Health Information Compliance Alert

Published on Fri Jul 23, 2010 PDF

Granting restriction requests could be disastrous for both you and your patients.

Do you know how to respond to a patient who asks you to keep her test results under wraps? While the privacy rule doesn't require you to grant requests for restrictions on how you use or disclose patients' PHI, it does oblige you to consider such requests. Our experts will help you make an informed decision.

You can't grant every request that comes your way, says attorney Karen Owen Dunlop of Sidley Austin Wood & Brown in Chicago. As with all privacy rule demands, you have to figure out "what you can do based on your size and resources," she notes.

If your organization can't identify, track and follow through on a patient's request, then you shouldn't grant it, experts agree. Example: "A patient may not want the world to know he's an alcoholic, but an anesthesiologist has to know that before she puts him under," explains Gaye Thomas, CCO for Williamson Medical Center in Franklin, TN.

"To grant that request, you have to filter the medical record every time another provider requests it," Thomas notes. Warning: And if the patient were to have an accident that directly results from the problem you found, your office could be held medically negligent for not making other caretakers aware of the test's outcome, she says.

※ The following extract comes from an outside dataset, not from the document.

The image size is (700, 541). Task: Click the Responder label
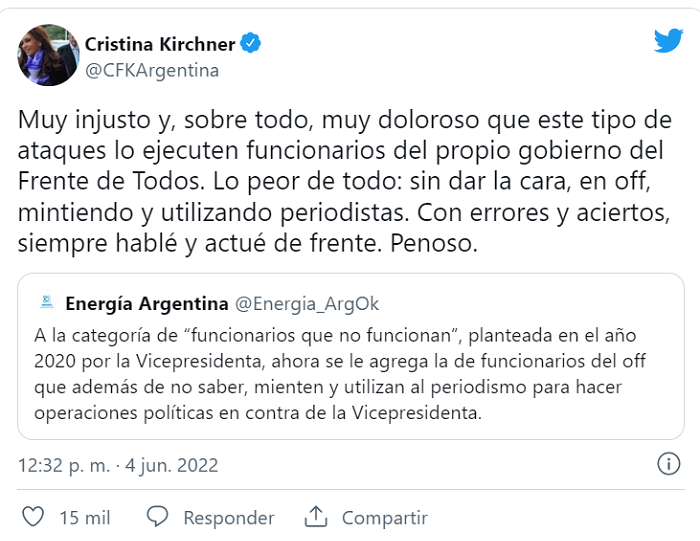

You don't have to grant a restriction to ensure patients' privacy, experts concur. Try these methods instead:

Build confidentiality into your system. Rather than agreeing to a restriction promise she can't keep, Thomas says she finds other ways to protect patients' privacy. Example: Thomas applies "extra confidentiality to sensitive issues" like STDs, psychiatry notes and drug test results, she says.

Try this: Flag records that contain sensitive information so that getting into that file requires special permission, Thomas advises. Staffers then have to get permission before they access the flagged accounts -- and that keeps unauthorized disclosures at bay, she explains.

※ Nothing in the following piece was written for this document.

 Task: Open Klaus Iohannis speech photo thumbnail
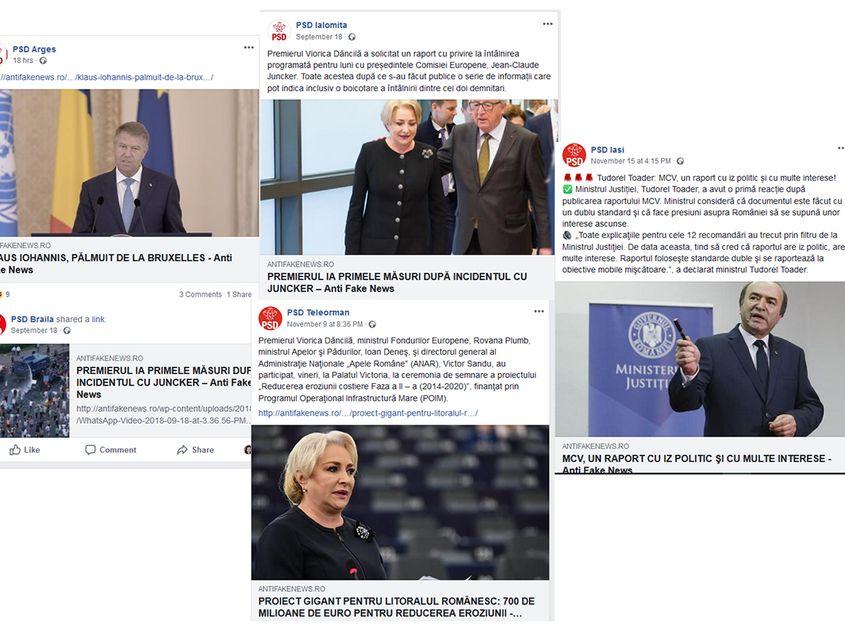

Change the payment method. "We restrict the information we give insurance companies when patients do self-pay," says Wendy Reynolds, director of the privacy program for Eastern Virginia Medical School in Norfolk. That way, the medical record never has to leave your office -- seriously diminishing the chances of a privacy breach, she explains.

Put physicians in charge. Your physicians should drive the restriction process because "they know how to deal with the medical information," Reynolds says. And most patients "won't write a letter to the privacy officer -- they'll ask their doctor" to restrict the information, she notes.

Put the rest of the privacy rule to use. "You can use authorization forms and confidential communications to restrict releases outside of treatment, payment and health operations," Reynolds asserts. Caution: It's "virtually impossible to restrict information inside your office" -- so don't agree to do that, she adds.